31 May 2011 - Realise2 Strengths Dynamics #11
We all face problems from time to time - but we likely differ in how we feel about those problems. The problems themselves will also vary in their nature and their degree. Keith Grint at Warwick Business School distinguishes three types of problems, each with inherently different implications. First are Tame Problems, like what to do when you don't know where you left your car keys. Retrace your steps, ask the kids to help you look, follow a logical path and everything will fall into place. There is a simple answer, and a logical route that we follow to find that answer.
Second are Wicked Problems, like how to solve world poverty. There is not a logical, linear solution; there is no simple pattern of cause and effect. Instead, there is a multiplicity of variables which are all changing constantly in their relationship to each other, with the result that what was effective at one particular time and place could actually be destructive elsewhere.
Third are Critical Problems, like what to do when on a country walk and your child falls into a canal. Do you jump in and save him or her yourself? Call the Fire Brigade to assist with a rescue? Hope that the child manages to get out on their own? Critical Problems have no clear solutions, but require immediate attention due to their potentially dire consequences.
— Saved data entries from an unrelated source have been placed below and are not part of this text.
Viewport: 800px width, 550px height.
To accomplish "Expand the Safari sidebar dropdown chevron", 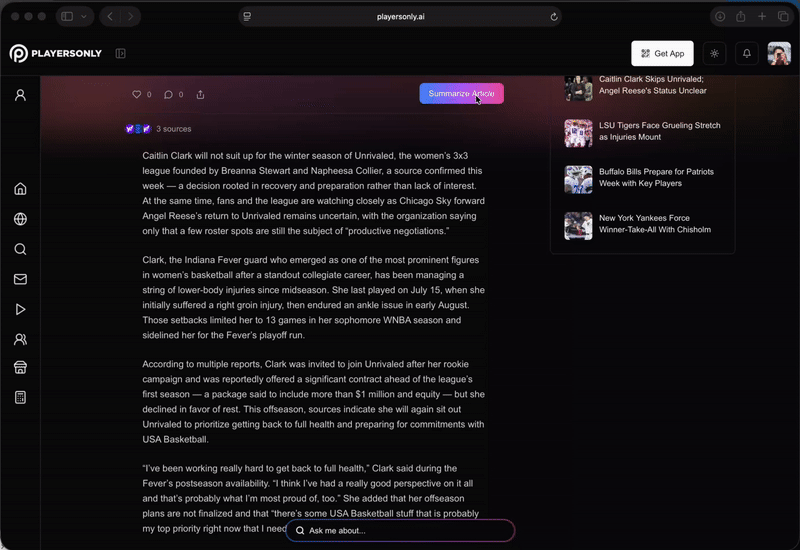I will (83, 16).
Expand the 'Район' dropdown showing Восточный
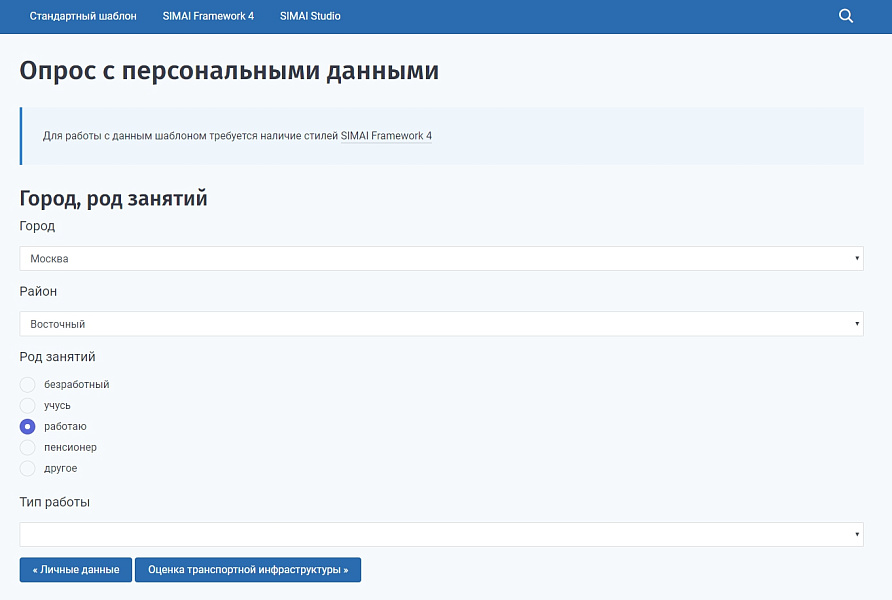The height and width of the screenshot is (600, 892). (x=440, y=323)
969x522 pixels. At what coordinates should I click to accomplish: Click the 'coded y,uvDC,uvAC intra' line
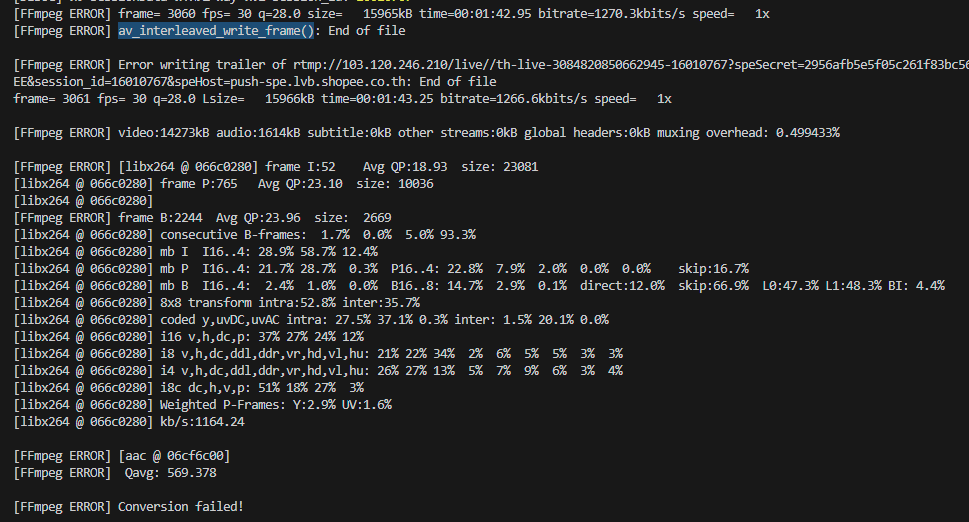pos(311,320)
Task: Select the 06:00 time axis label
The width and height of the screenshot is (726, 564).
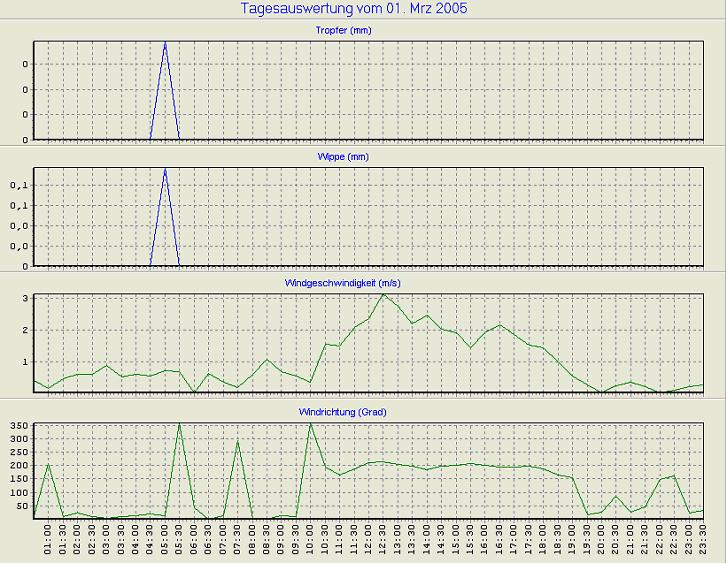Action: click(x=194, y=541)
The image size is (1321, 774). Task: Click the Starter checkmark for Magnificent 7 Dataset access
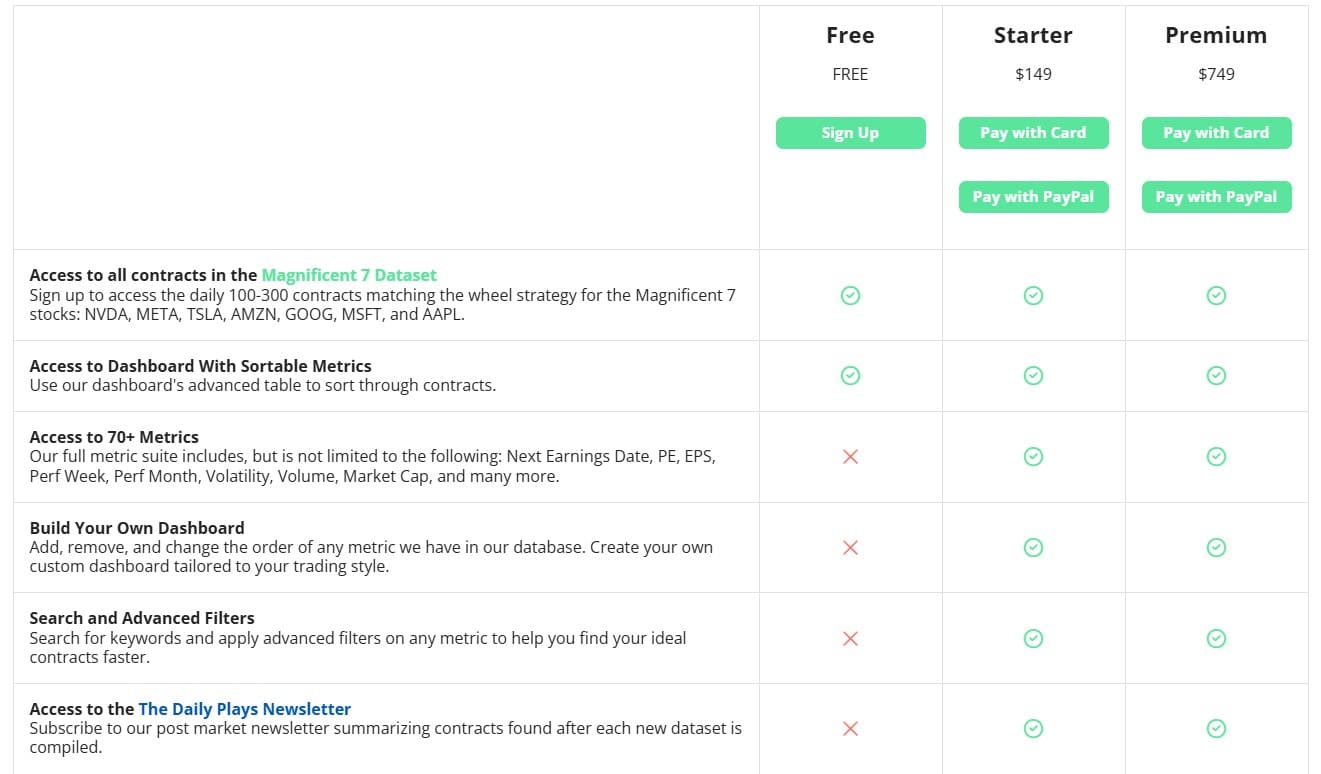click(1033, 295)
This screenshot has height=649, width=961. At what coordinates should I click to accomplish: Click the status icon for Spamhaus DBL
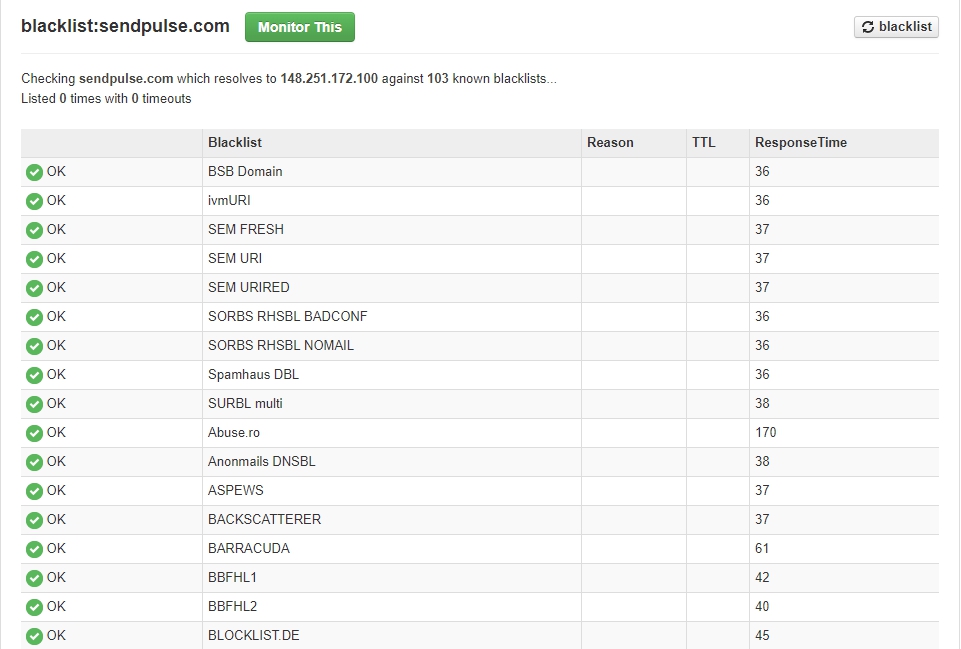tap(34, 375)
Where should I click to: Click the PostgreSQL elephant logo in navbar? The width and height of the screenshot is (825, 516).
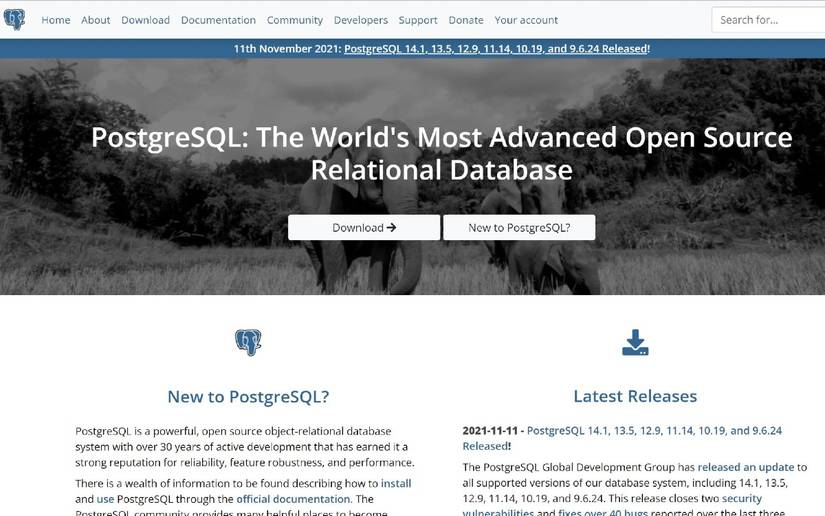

Our strengths profile will have a significant impact on how we approach the problems we face. For example, with Resolver, we'll relish the challenge of getting stuck in and sorting the problem out. This will be especially the case when Resolver is paired with Action (think of Harvey Keitel as 'The Wolf' in Pulp Fiction). In contrast, Resolver paired with Incubator may lend itself to a more typically cerebral response - the person who likes to ponder and puzzle things through as they work out what to do.
With Prevention, we'll question how we ever let the problem come about in the first place. So while we might work on solving it for the here and now, our focus will always be sliding back to how we could have stopped the problem coming about in the first place. This tendency will be exaggerated if we also have Persistence, since we're then likely to be relentless in our questioning as to what went wrong and what we could have done differently to prevent it.
Prevention may have its sharp edge blunted, however, when it's paired with Optimism - we might be living in blind expectation that the problem would never arise and so fail to attend properly to the possibility that it just might.
But here's an interesting thing. How Resolver and Prevention interact through their location in a person's Realise2 profile can also have significant consequences. With both as strengths, the person's tendencies and abilities are clear. But with one as a strength and the other as a weakness, the pattern can look quite different. For example, Prevention can work well as a strength, even if Resolver is a weakness - because hopefully, with Prevention doing its job, Resolver will never be needed to any great extent.
In contrast, imagine someone with Resolver as a strength and Prevention as a learned behaviour or weakness. Here there is the risk of finding someone who loves to sort problems out when they arise, but where the situation might actually need them to do more preventative work to eradicate the potential for the problem in the first place! As soon as we introduce dynamics between strengths, weaknesses and learned behaviours, the potential combinations become enormous - such are the inherent complexity and joy of human beings...
In thinking about how best to tackle problems in your own life, then, be clear on the intersection of the problem type and the strengths you bring to the situation. Different problems require different strategies, so our dynamic use of strengths - what we call strengths rotation - can come into its own as we work on different ways of dealing with the problems that life throws at us.
Good luck in your resolution, but more power to your arm for prevention.